128 Spring Street, Building C – Suite 500
Lexington, Massachusetts 02421
Re: Prospectus Supplement to Registration Statement on Form S-3
Ladies and Gentlemen:
This opinion is furnished to you in connection with (i) the Registration Statement on Form S-3 (File No. 333-224627) (the “Registration Statement”) filed by Curis, Inc., a Delaware corporation (the “Company”), with the Securities and Exchange Commission (the “Commission”) under the Securities Act of 1933, as amended (the “Securities Act”), for the registration of, among other things, shares of the Company’s common stock, $0.01 par value per share (the “Common Stock”), which may be issued from time to time on a delayed or continuous basis pursuant to Rule 415 under the Securities Act at an aggregate initial offering price not to exceed $200,000,000, as set forth in the Registration Statement and the prospectus contained therein regarding the offering, issuance and sale of up to $200,000,000 of the Company’s common stock, preferred stock and warrants (the “Base Prospectus”) and any amendments or supplements thereto; (ii) the preliminary prospectus supplement, dated December 8, 2020 (the “Preliminary Prospectus Supplement”); and (iii) the prospectus supplement, dated December 9, 2020 (the “Prospectus Supplement” and, together with the Preliminary Prospectus Supplement and the Base Prospectus, the “Prospectuses”) relating to the issuance and sale pursuant to the Registration Statement of up to 29,500,000 shares of Common Stock (the “Shares”), including up to 3,847,826 shares of Common Stock issuable upon exercise of an option to purchase additional shares granted by the Company.
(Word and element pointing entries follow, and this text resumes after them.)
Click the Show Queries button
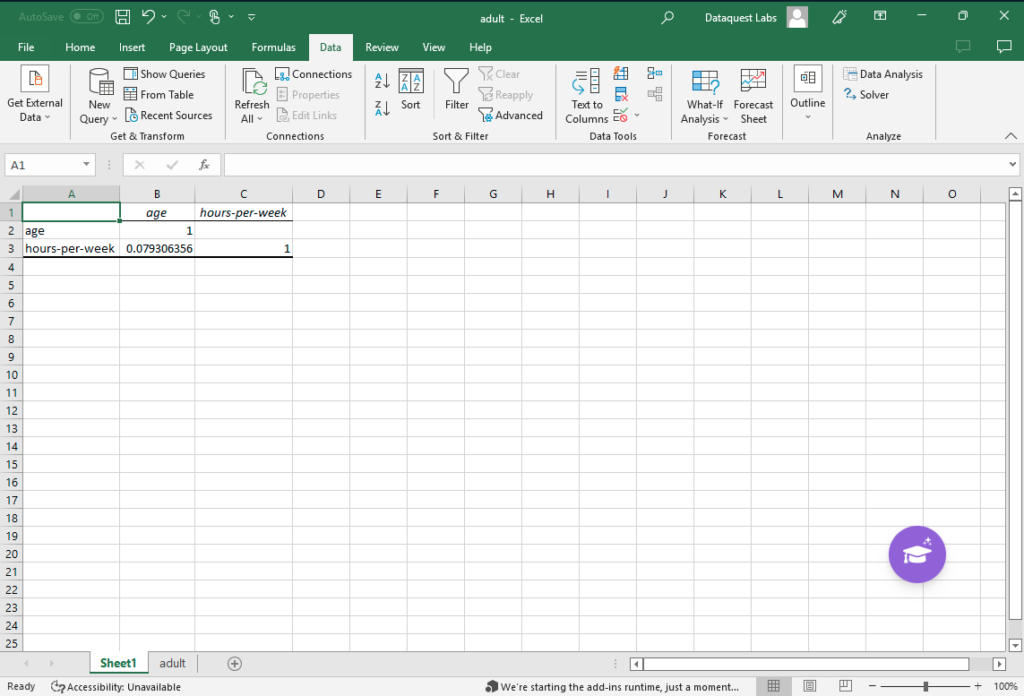Screen dimensions: 1024x696 tap(164, 74)
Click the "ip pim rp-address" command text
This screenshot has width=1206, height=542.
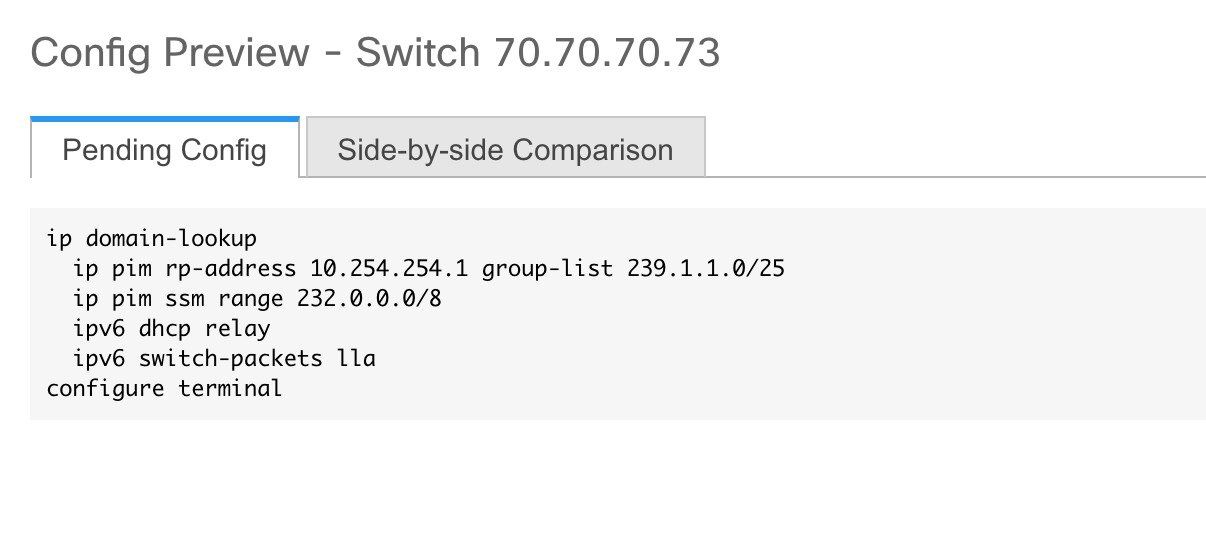coord(184,269)
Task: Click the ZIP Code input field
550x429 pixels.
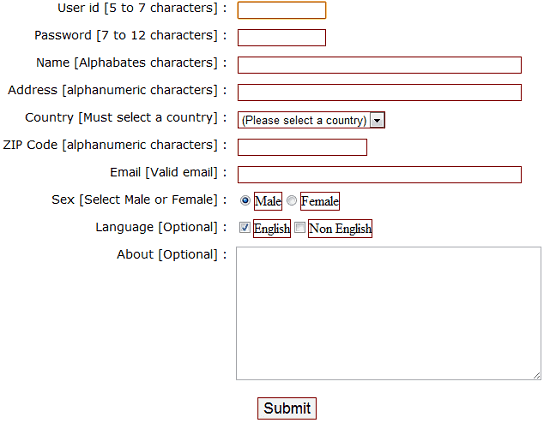Action: [x=302, y=147]
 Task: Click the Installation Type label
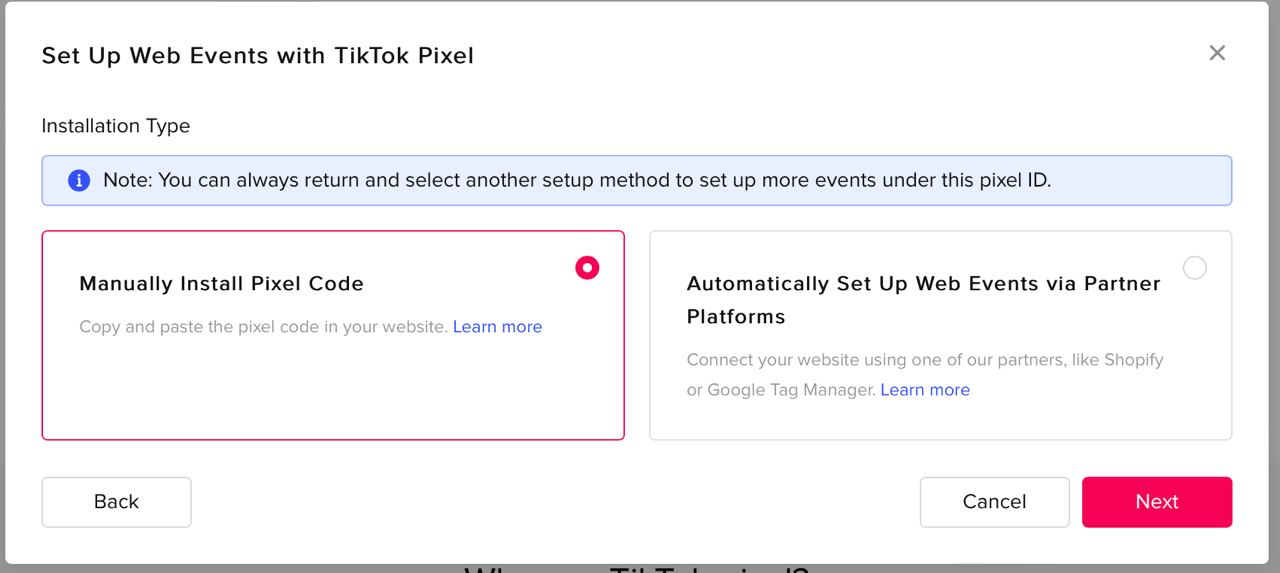(115, 126)
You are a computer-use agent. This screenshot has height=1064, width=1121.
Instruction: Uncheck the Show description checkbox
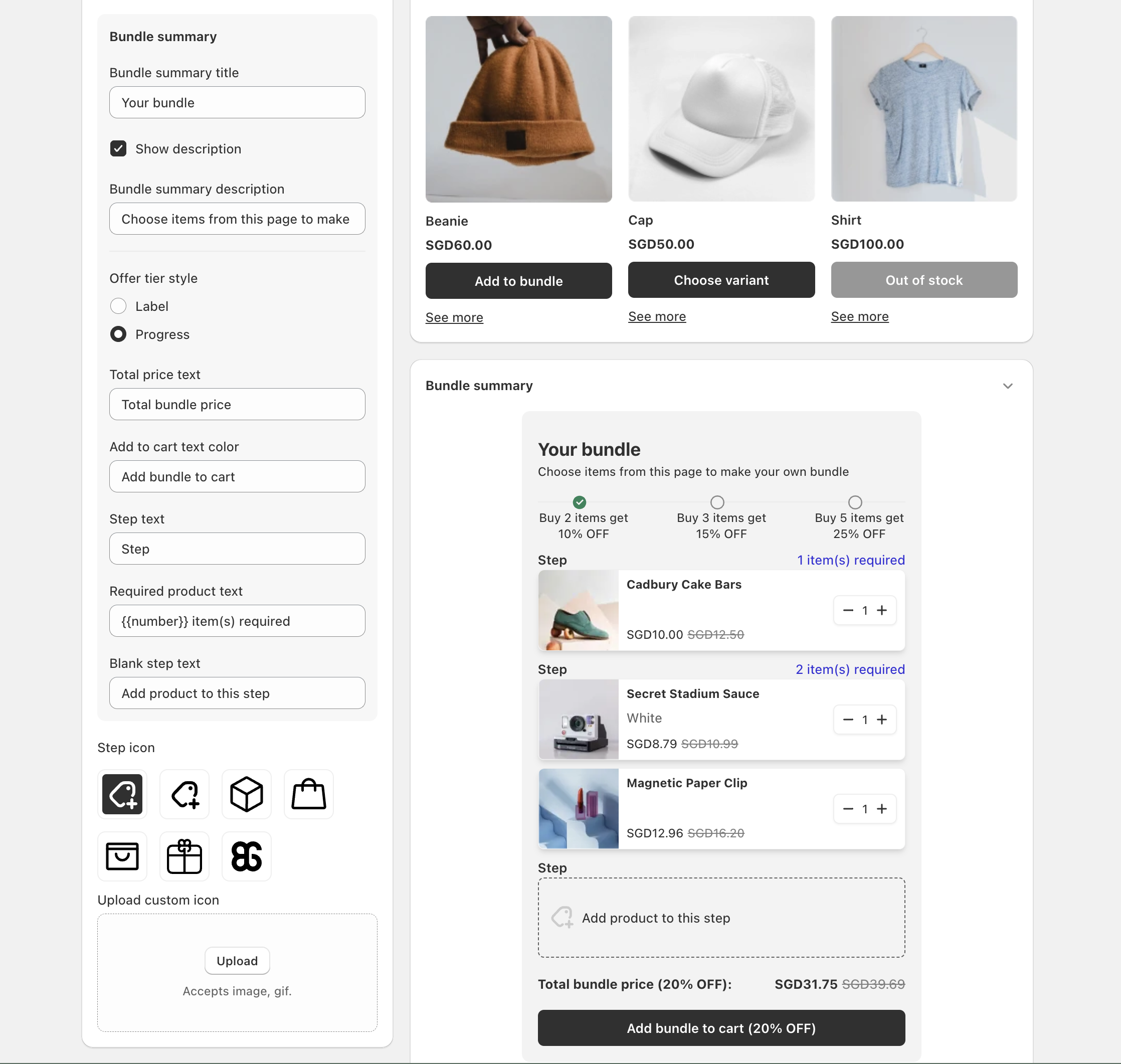coord(118,148)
The Shares are to be issued and sold by the Company pursuant to an underwriting agreement dated December 9, 2020 (the “Underwriting Agreement”), among the Company and Cantor Fitzgerald & Co., acting as representative of the underwriters named therein, the form of which is being filed with the Commission as Exhibit 1.1 to the Company’s Current Report on Form 8-K, to be filed on the date hereof.
We are acting as counsel for the Company in connection with the issue and sale by the Company of the Shares. We have examined a signed copy of the Registration Statement and copies of the Prospectuses, each as filed with the Commission. We have also examined and relied upon the Underwriting Agreement, minutes of meetings of the stockholders and the Board of Directors of the Company, including committees thereof, as provided to us by the Company, the Certificate of Incorporation and By-Laws of the Company, each as restated and/or amended to date, and such other documents as we have deemed necessary for purposes of rendering the opinions hereinafter set forth.